Experimental and Theoretical Investigation on the Effect of Pumped Water Temperature on Cavitation Breakdown in Centrifugal Pumps

Cavitation breakdown at various liquid temperatures is one of the major problems encountered in the operations of centrifugal pumps. There are a number of practical cases where the pumps operate at high temperature or near the saturation temperature of the liquid. A detailed understanding of the factors affecting the breakdown of cavitation is essential for accurate performance prediction and design. The purpose of this paper is to present results of a cavitation breakdown investigation which are both experimental and theoretical. The present model based on Rayleigh-Plesset expression for bubble dynamics. The predicted model includes many important parameters controlling the cavitation breakdown such as bubble dynamics, flow rate, rotational speed, temperature and thermodynamics properties of water and the gas pressure inside the cavity.
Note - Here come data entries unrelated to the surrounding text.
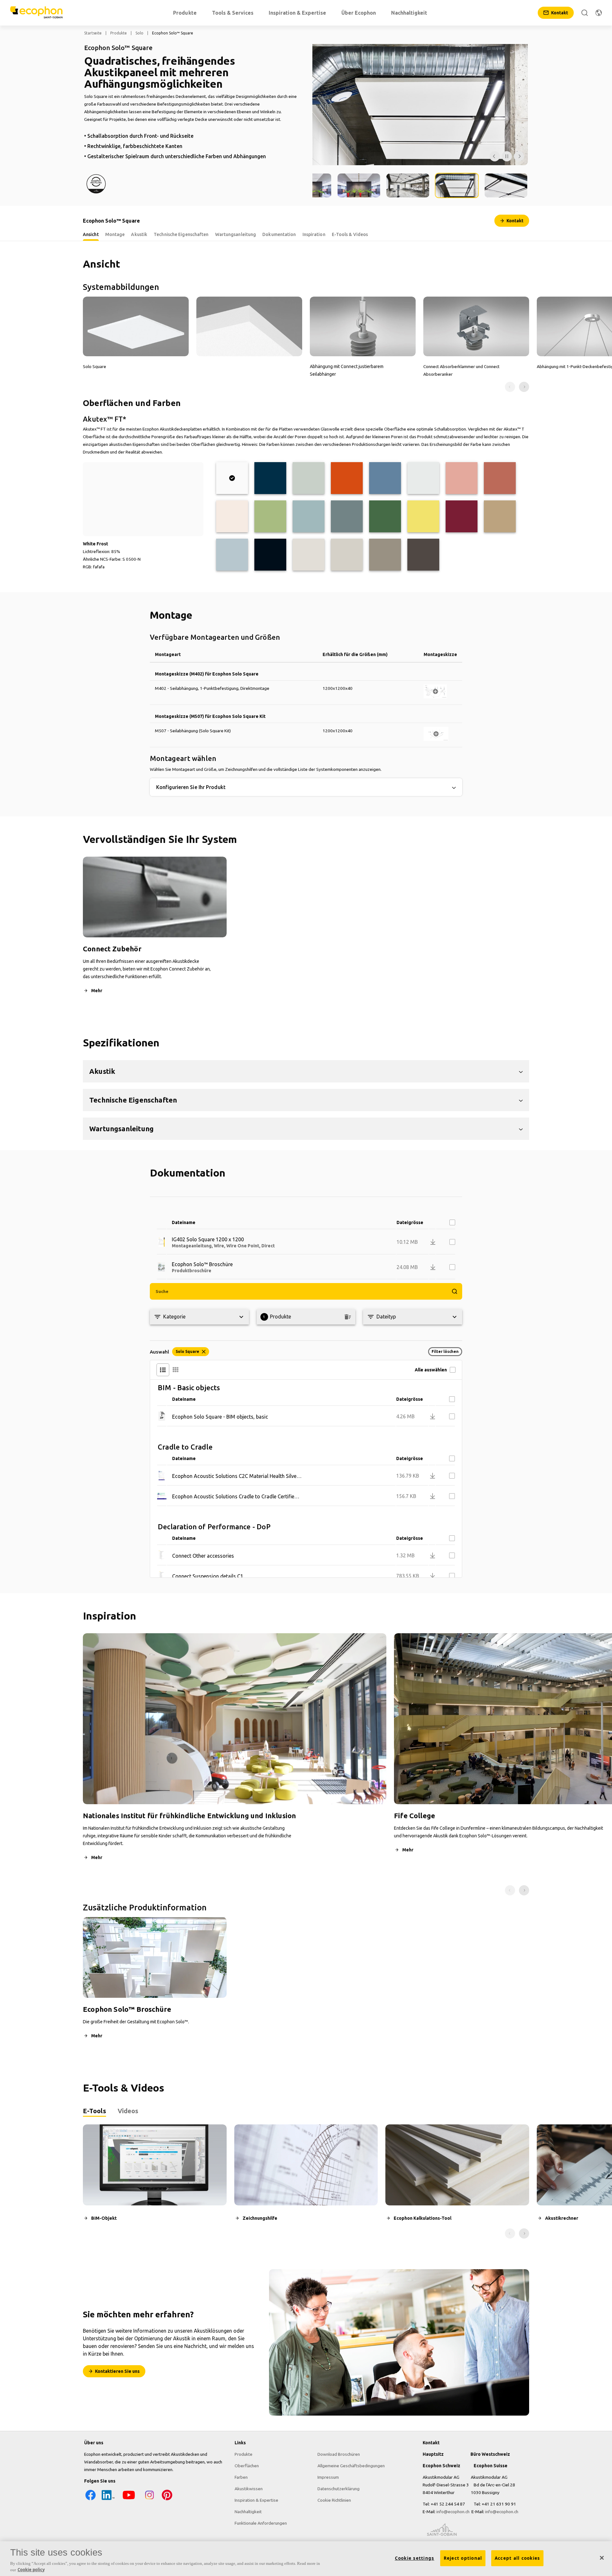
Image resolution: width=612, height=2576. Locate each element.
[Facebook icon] (90, 2499)
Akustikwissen (249, 2488)
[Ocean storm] (385, 478)
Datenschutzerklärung (338, 2488)
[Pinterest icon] (167, 2499)
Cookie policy (31, 2569)
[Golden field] (423, 516)
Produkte (118, 33)
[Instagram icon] (149, 2499)
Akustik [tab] (139, 234)
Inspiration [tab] (313, 234)
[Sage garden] (308, 516)
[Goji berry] (500, 478)
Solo (139, 33)
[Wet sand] (500, 516)
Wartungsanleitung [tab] (235, 234)
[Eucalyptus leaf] (347, 516)
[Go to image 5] (457, 185)
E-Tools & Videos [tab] (350, 234)
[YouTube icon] (128, 2499)
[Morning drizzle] (423, 478)
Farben (241, 2477)
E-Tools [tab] (94, 2111)
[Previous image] (495, 156)
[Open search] (584, 13)
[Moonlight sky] (270, 478)
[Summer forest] (385, 516)
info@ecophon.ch (453, 2511)
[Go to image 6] (506, 185)
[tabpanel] (306, 2181)
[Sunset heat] (347, 478)
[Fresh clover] (270, 516)
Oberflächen (247, 2465)
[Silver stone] (385, 555)
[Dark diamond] (270, 555)
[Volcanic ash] (347, 555)
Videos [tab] (128, 2111)
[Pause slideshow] (507, 156)
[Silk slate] (423, 555)
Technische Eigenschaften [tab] (181, 234)
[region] (306, 2558)
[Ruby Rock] (461, 516)
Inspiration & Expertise (256, 2500)
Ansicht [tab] (91, 234)
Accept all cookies (517, 2558)
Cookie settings (414, 2558)
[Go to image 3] (359, 185)
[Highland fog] (308, 478)
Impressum (328, 2477)
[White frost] (232, 478)
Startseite (93, 33)
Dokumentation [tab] (279, 234)
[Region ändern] (598, 13)
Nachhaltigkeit (248, 2511)
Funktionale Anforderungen (261, 2523)
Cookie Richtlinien (334, 2500)
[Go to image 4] (408, 185)
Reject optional (463, 2558)
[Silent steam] (232, 555)
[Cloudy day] (308, 555)
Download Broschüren (338, 2454)
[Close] (602, 2558)
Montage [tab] (115, 234)
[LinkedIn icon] (108, 2499)
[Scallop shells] (232, 516)
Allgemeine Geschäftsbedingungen (351, 2465)
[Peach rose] (461, 478)
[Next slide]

The present model has been tested against extensive present and earlier published experimental results in centrifugal pumps at various operating water temperatures and operating conditions. The comparison between the predicted breakdown blade cavitation number with the present and previous published experimental results showed a surprisingly good agreement. This agreement means that the roles played by many important parameters are consistent with the present model. Therefore, the present model represents an addition to knowledge in this aspect which could help the centrifugal pump user and designer to predict the breakdown cavitation performance at various operating conditions.